A Generalisation of the Capstan Equation and a Comparison Against Kikuchi and Oden's Model for Coulomb's Law of Static Friction

TL;DR

This paper extends the classical capstan equation to non-circular geometries, derives a closed-form solution for elastic bodies supported by rigid shapes, and compares it with Kikuchi and Oden's model through numerical experiments.

Contribution

It introduces a generalized capstan equation for non-circular geometries and compares it with Kikuchi and Oden's model using numerical analysis.

Findings

Frictional force is independent of Young's modulus for fixed coefficient of friction.

Increasing curvature, Poisson's ratio, or decreasing thickness increases frictional force.

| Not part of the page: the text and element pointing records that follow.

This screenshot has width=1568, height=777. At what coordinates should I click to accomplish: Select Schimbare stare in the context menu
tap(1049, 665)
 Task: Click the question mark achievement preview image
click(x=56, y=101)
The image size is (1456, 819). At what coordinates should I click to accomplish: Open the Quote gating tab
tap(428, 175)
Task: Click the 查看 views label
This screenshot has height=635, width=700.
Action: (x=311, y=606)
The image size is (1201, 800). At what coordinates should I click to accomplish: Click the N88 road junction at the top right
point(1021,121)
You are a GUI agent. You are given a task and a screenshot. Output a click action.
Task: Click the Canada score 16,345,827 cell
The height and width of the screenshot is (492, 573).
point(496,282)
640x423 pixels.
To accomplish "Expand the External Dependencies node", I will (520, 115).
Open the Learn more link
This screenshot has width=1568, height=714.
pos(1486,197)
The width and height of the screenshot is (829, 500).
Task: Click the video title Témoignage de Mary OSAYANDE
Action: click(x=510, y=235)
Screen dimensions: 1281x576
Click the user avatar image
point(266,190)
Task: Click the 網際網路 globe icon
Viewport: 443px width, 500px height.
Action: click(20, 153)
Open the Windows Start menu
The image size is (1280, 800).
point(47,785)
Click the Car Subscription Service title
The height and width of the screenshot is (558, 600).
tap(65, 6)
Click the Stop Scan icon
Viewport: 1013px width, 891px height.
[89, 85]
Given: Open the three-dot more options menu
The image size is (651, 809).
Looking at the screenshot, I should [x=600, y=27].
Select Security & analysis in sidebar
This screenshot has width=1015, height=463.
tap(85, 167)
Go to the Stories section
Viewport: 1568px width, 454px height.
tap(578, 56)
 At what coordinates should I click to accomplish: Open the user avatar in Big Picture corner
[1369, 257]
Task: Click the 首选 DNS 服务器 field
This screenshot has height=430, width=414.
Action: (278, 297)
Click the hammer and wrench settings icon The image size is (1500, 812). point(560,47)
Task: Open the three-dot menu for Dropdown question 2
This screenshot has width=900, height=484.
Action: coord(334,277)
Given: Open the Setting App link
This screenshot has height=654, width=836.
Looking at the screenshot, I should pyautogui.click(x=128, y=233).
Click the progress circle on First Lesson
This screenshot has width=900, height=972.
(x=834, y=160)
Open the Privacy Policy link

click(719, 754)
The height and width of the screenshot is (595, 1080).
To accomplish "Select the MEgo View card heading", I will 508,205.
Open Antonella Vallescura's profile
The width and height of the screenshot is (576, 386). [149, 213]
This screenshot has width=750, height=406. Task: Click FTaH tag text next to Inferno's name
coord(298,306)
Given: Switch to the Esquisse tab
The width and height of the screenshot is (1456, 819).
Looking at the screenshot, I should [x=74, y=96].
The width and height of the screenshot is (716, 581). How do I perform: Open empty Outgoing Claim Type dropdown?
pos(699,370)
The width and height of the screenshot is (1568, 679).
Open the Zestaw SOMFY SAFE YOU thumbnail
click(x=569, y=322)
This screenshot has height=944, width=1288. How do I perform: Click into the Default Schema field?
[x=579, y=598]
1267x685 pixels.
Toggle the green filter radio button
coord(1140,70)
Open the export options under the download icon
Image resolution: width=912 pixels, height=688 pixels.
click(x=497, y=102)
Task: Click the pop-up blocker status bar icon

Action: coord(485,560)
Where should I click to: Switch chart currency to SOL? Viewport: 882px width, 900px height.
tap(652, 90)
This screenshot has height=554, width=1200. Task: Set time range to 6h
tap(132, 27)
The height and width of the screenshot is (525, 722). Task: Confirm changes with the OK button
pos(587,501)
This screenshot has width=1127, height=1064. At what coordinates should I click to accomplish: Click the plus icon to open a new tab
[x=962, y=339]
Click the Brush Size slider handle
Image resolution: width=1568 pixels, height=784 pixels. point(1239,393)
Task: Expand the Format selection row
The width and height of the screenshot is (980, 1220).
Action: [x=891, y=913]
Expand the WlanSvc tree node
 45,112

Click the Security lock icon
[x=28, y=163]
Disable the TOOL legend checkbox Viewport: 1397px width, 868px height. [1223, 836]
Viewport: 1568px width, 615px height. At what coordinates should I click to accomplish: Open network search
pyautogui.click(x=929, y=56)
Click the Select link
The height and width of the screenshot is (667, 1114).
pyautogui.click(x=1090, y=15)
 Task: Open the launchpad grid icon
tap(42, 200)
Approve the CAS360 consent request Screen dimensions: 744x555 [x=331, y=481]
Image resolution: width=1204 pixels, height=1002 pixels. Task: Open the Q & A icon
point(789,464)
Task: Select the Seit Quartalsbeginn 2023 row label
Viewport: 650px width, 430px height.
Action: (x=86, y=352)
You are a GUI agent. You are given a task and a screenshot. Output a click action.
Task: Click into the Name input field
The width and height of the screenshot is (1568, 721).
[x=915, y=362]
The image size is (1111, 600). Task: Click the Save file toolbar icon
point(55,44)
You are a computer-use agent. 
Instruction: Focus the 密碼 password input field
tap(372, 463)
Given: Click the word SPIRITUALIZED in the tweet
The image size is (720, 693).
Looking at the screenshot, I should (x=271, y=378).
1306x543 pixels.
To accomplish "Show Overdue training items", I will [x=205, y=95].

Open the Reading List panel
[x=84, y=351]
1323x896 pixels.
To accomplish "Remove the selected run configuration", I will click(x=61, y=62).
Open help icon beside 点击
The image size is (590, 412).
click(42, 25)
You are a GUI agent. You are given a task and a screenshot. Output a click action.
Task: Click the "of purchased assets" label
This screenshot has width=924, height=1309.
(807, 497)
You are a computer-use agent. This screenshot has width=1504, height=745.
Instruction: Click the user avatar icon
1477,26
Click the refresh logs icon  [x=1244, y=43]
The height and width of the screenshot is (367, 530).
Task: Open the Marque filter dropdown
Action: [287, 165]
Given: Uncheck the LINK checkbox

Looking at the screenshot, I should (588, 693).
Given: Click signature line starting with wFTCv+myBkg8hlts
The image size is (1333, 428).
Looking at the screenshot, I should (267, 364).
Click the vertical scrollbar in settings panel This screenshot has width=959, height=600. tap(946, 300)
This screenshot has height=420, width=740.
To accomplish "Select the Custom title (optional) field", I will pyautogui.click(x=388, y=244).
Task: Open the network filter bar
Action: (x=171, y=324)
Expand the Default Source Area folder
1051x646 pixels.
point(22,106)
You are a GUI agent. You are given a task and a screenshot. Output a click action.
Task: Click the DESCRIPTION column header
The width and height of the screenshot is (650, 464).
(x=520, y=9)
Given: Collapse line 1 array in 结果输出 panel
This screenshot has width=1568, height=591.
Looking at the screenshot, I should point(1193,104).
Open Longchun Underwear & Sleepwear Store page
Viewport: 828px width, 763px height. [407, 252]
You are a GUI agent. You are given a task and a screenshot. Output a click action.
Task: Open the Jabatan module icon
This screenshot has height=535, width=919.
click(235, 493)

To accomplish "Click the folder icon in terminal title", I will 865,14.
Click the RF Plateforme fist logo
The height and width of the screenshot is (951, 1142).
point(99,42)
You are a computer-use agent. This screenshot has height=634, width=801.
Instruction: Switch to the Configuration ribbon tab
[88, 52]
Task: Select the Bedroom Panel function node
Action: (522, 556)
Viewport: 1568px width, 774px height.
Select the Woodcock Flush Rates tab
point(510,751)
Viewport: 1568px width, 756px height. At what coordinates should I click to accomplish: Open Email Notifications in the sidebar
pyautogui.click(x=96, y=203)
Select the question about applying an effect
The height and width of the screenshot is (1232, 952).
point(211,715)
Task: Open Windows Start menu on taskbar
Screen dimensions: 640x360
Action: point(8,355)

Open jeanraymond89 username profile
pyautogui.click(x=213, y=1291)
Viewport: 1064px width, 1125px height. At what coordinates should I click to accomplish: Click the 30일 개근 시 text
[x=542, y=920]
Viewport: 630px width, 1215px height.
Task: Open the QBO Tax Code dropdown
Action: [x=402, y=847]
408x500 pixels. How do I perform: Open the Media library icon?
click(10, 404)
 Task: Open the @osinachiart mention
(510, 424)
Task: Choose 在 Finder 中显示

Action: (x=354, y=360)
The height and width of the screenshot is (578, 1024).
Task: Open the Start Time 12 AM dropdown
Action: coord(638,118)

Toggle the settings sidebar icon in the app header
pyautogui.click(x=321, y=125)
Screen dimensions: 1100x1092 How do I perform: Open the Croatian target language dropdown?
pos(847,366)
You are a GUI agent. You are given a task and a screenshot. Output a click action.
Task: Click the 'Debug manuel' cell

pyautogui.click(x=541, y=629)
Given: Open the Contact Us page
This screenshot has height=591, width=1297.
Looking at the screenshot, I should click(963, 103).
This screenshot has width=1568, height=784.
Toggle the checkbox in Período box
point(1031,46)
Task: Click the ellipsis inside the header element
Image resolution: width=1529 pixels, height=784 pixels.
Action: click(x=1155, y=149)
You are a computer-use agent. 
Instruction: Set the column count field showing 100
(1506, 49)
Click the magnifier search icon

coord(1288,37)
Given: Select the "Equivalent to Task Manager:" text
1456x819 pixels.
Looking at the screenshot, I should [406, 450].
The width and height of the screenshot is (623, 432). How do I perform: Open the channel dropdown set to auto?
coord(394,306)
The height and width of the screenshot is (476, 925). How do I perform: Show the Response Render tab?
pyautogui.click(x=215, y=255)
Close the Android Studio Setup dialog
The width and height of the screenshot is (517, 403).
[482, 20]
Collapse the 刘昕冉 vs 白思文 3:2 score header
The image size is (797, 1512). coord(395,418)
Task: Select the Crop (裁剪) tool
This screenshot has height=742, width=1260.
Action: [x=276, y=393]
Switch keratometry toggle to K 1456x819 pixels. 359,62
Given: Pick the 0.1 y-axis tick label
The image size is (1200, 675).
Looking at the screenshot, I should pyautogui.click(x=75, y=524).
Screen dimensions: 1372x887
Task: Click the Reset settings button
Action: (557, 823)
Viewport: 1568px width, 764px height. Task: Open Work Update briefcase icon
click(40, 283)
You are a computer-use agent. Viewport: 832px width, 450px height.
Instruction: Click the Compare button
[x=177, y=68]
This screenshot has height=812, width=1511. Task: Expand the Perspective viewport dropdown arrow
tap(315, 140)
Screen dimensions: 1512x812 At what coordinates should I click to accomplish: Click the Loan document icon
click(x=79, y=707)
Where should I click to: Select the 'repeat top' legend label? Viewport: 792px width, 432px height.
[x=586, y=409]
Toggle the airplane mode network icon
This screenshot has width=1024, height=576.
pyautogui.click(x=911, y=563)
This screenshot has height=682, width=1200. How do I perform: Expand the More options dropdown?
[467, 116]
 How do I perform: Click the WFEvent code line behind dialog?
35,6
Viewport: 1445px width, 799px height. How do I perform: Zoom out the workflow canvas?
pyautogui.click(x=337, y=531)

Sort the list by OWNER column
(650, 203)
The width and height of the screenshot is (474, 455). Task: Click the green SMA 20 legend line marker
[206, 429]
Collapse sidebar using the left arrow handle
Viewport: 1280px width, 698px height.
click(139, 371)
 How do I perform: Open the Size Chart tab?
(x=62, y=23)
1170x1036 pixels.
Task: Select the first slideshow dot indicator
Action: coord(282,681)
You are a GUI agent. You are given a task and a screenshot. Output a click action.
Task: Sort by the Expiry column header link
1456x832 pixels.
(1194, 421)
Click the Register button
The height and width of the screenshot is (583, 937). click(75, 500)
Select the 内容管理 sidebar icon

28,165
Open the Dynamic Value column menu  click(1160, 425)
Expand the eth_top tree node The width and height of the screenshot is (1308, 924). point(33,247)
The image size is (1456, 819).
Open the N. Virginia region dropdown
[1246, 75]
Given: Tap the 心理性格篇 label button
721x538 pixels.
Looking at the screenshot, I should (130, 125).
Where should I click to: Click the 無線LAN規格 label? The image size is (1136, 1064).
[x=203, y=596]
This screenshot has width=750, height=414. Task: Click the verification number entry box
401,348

Different models imply different coefficients of friction for the same tension ratio.

Abstract

In this article, we extend the capstan equation to non-circular geometries. We derive a closed form solution for a membrane with a zero Poisson's ratio (or a string with an arbitrary Poisson's ratio) supported by a rigid prism (at limiting-equilibrium case and in steady-equilibrium case) or supported by a rigid general cone (at limiting-equilibrium case only). Our models indicate that the stress profile of the elastic body depends on the change in curvature of the rigid obstacle at the contact region. As a comparison, we extend Kikuchi and Oden's model for Coulomb's law of static friction to curvilinear coordinates, and conduct numerical experiments to examine the properties of Coulomb's law of static friction implied by Kikuchi and Oden's model in curvilinear coordinates and implied by our generalised capstan equation. Our numerical results indicate that for a fixed coefficient of friction, the frictional force is independent of the Young's modulus of the elastic body, and increasing the curvature, increasing the Poisson's ratio and decreasing the thickness of the elastic body increases the frictional force. Our analysis also shows that for given a tension ratio, the coefficient of friction inferred by each model is different, indicating that the implied-coefficient of friction is model dependent.